### INPUT DATA
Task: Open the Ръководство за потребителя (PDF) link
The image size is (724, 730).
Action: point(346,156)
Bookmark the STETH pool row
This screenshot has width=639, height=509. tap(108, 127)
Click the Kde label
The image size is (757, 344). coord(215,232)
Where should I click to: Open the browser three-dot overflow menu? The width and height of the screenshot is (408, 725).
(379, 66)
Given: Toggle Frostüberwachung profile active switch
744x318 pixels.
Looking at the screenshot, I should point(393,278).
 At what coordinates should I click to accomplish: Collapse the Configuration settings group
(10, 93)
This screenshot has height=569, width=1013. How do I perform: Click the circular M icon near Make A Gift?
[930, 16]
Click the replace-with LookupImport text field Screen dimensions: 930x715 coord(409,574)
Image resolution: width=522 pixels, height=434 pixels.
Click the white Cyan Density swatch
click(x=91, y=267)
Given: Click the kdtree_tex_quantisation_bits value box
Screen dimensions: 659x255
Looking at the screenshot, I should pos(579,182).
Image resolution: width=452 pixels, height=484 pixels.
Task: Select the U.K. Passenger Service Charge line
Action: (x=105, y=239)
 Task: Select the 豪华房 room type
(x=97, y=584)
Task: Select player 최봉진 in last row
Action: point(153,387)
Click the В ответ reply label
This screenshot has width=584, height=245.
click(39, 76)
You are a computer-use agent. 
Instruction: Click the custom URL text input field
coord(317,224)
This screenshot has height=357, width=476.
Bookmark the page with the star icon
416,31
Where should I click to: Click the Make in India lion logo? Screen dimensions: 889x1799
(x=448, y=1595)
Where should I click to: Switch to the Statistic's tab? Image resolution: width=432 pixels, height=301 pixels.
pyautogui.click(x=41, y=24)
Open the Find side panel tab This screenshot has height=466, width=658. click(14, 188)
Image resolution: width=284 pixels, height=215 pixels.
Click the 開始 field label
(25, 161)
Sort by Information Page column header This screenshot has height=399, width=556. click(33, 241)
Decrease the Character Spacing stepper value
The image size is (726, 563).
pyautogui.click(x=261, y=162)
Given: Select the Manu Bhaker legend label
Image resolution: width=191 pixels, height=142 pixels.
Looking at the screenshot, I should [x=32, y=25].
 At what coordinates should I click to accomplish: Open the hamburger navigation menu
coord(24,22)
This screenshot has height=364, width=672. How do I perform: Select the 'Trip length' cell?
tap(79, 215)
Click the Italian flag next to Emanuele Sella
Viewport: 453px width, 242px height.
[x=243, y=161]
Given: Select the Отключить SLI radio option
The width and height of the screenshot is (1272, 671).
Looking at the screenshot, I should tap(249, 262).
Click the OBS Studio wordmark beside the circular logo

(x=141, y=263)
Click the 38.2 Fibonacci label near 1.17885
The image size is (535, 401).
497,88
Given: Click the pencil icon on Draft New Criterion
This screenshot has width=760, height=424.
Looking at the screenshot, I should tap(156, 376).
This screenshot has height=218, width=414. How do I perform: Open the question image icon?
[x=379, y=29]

### INSTRUCTIONS TO FOLLOW
Determine how many lines contain the string "value" in the listing, and state that number by itself.

### RESPONSE BOX
2